_PROBLEM STATEMENT_
Write out the entries exactly, starting at the line that contains "How do I perform: Delete" and ending at the end of the entries, with the pictures omitted.

_EXERCISE DATA_
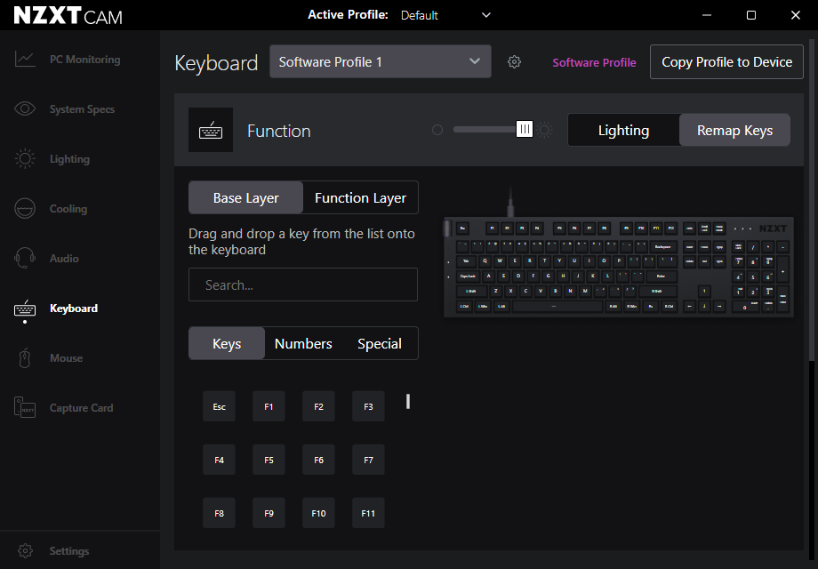
Task: Select the Function Layer tab
Action: tap(360, 197)
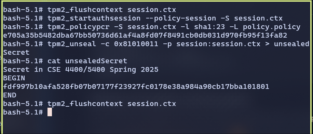Click the tpm2_startauthsession command text
The height and width of the screenshot is (134, 313).
pyautogui.click(x=165, y=18)
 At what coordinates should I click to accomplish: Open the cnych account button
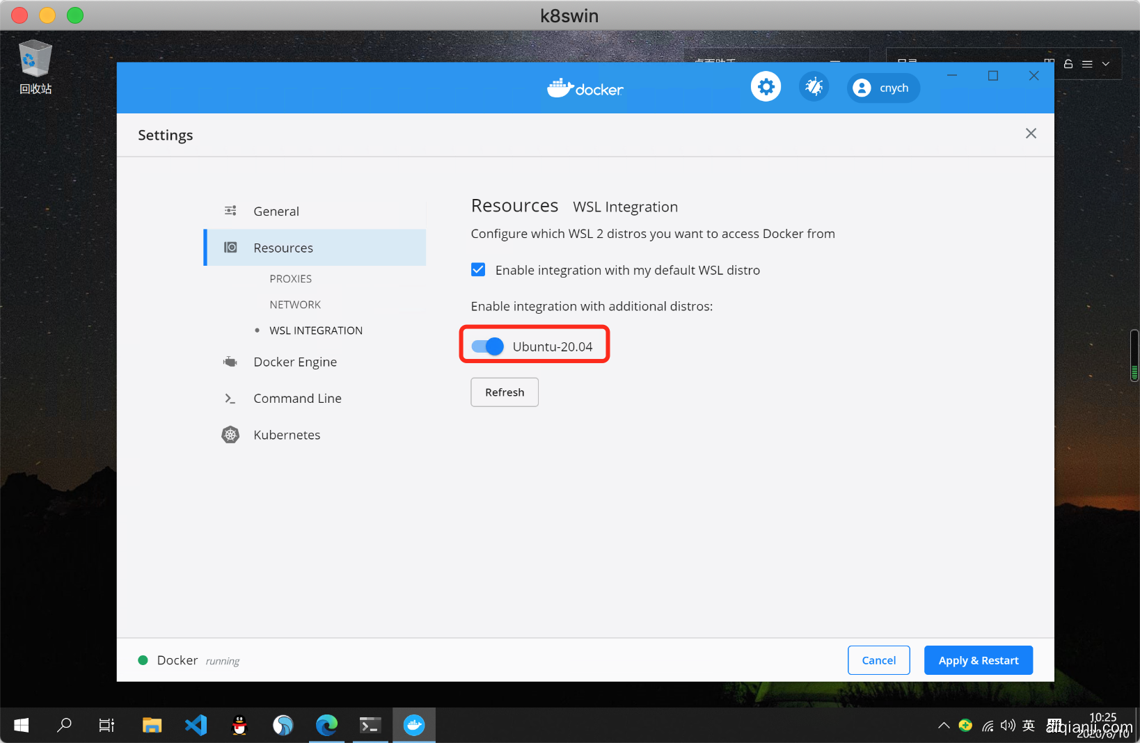[882, 88]
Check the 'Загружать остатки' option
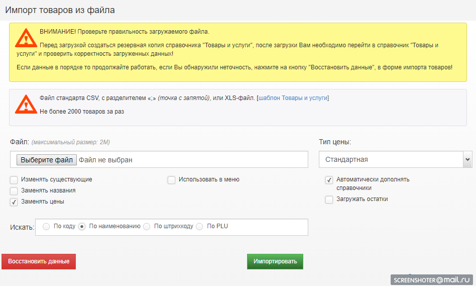Image resolution: width=476 pixels, height=288 pixels. [x=329, y=200]
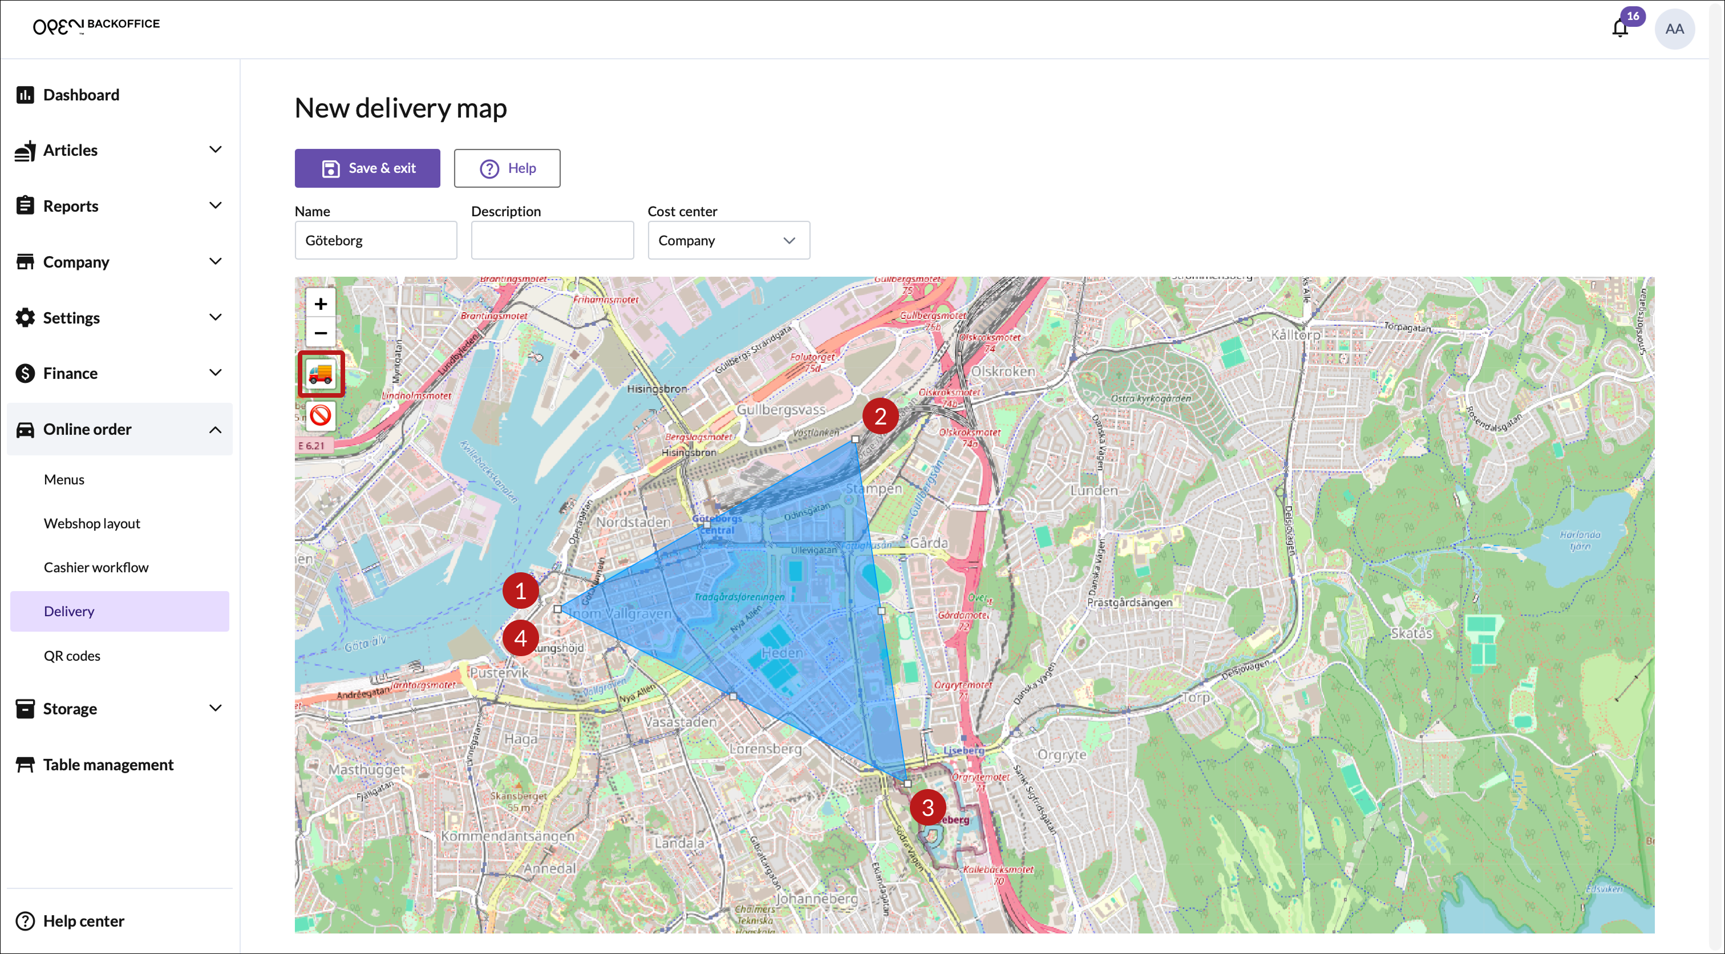
Task: Open Table management section
Action: (x=108, y=764)
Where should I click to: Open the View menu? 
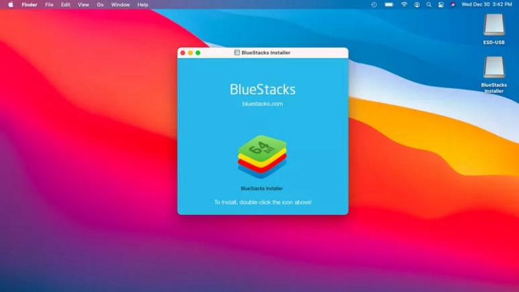pyautogui.click(x=84, y=5)
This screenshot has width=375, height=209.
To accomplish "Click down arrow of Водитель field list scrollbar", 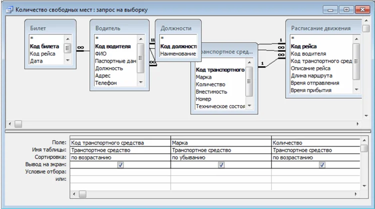I will pyautogui.click(x=141, y=83).
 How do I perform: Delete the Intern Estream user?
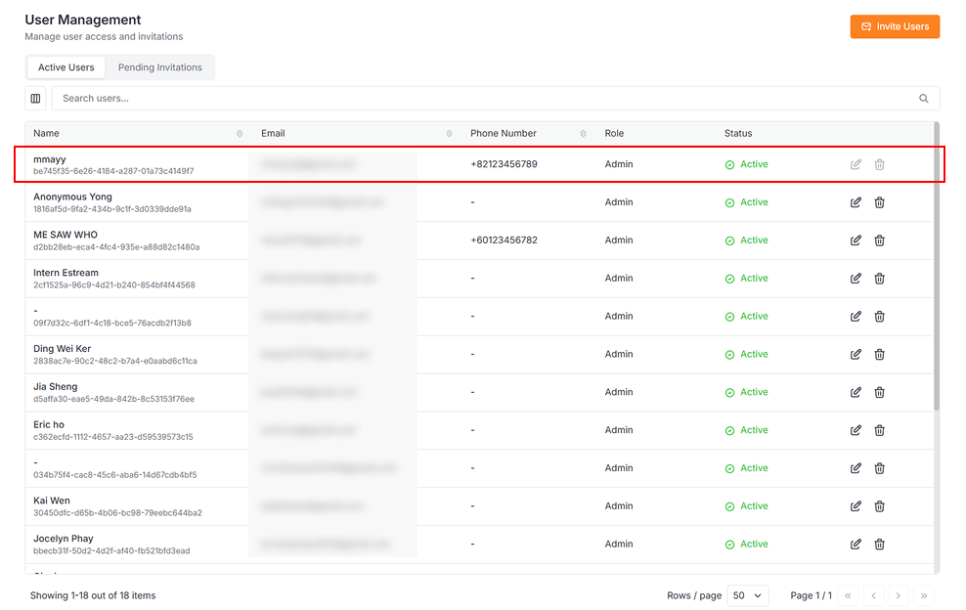[x=879, y=279]
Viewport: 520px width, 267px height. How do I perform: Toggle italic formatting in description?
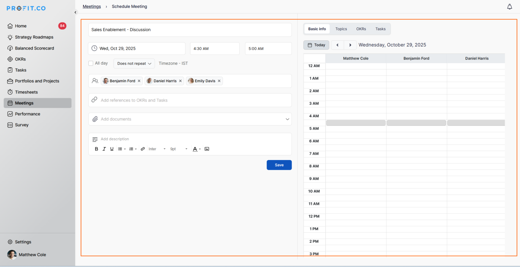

_FINAL RESULT_
 How do I perform: Delete the Intern Estream user?
[x=879, y=279]
Viewport: 520px width, 267px height. How do I perform: Toggle italic formatting in description?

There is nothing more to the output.